As a side note Martin offers a mitigation to this scenario with Refactoring
- “The first kind of technical debt is the kind that is incurred unintentionally. For example, a design approach just turns out to be error-prone or a junior programmer just writes bad code. This technical debt is the non-strategic result of doing a poor job.”
- “The second kind of technical debt is the kind that is incurred intentionally. This commonly occurs when an organization makes a conscious decision to optimize for the present rather than for the future.”
Intentional Technical Debt is a strategic choice between Slow Good Design and Quick Bad Design. However,Unintentional Technical Debt is poor execution (Bad Design without the intent of gaining speed) and should be eliminated.
How to eliminate Unintentional Technical Debt
Eliminating bad design and code by junior programmers is a “no-brainer” and you would assume every organizations would have a system in place.

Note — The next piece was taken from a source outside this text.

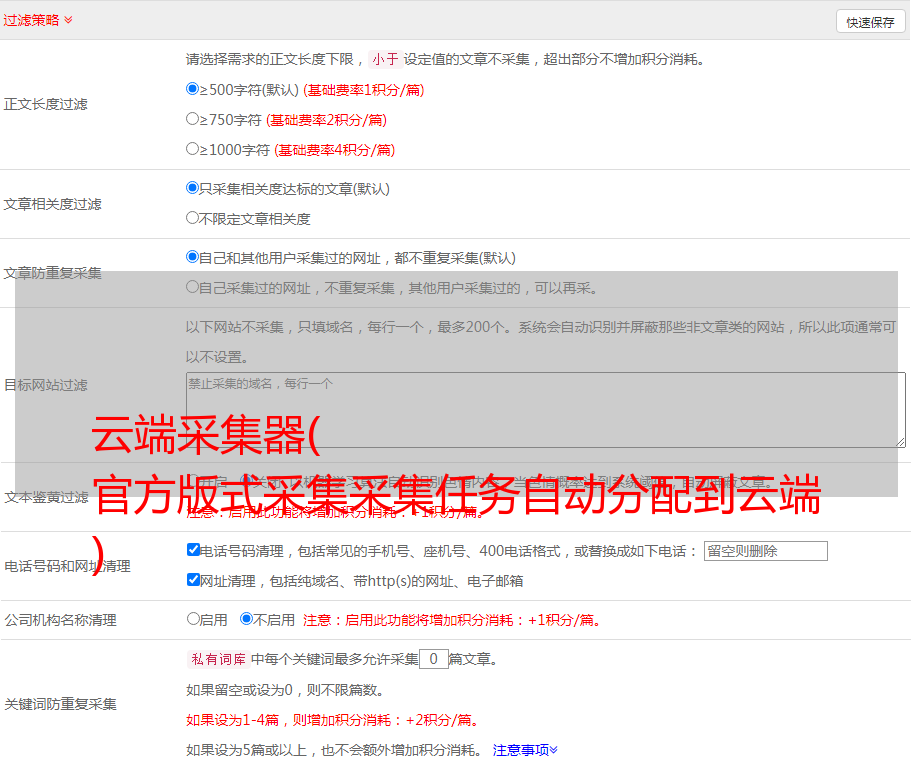Image resolution: width=912 pixels, height=768 pixels.
Task: Click the red chevron icon beside 过滤策略
Action: 68,20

I ask around and the only answer I get is “Code Review“.
In my opinion Code Review comes with some problems.
- It ties up expensive “experienced” resources.
- You lose time because already written code has to be re-written.

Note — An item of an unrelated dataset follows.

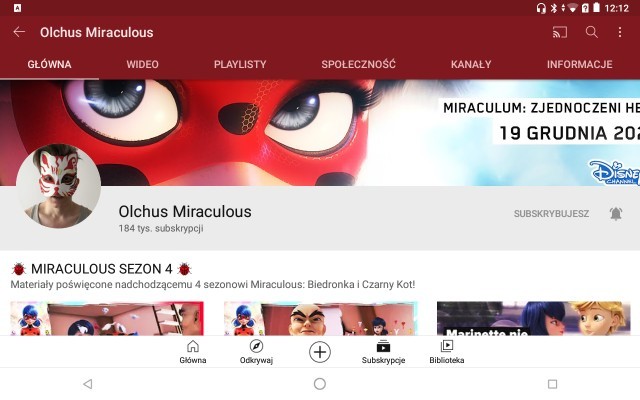Play the Marinette nie video thumbnail

[x=533, y=319]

My friend Charles and I started down a different path. We came up with a very light-weight design method that you can easily teach junior programmers called “Software Design Sutra“.

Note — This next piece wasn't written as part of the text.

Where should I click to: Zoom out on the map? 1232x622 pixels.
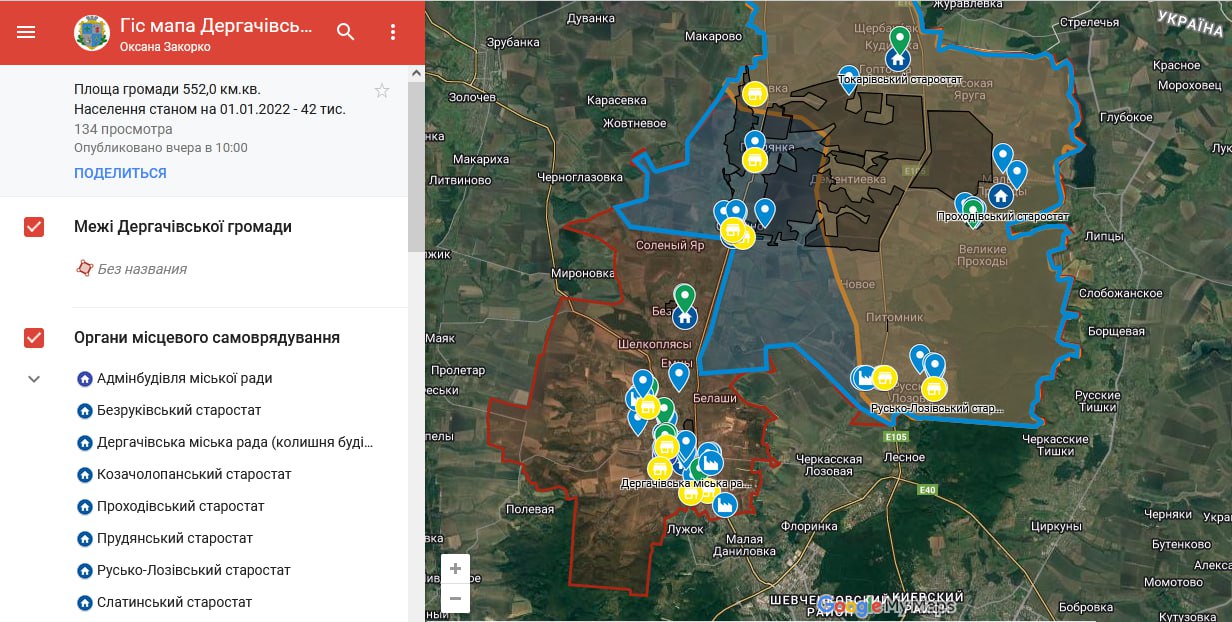455,598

If junior programmers use this, they will not introduce Unintentional Technical Debt which saves you time and money. Sometime back, I took over a product which was very buggy and not able to respond to customer needs. Hence customers were leaving. I got the team to use this technique. Over the next few months the product stablized and new versions addressing customer needs started getting released.
I recently gave a detailed introduction of the technique to a group of architects. They responded very positively to it. Luckily they recorded it and allowed me to put it up on YouTube.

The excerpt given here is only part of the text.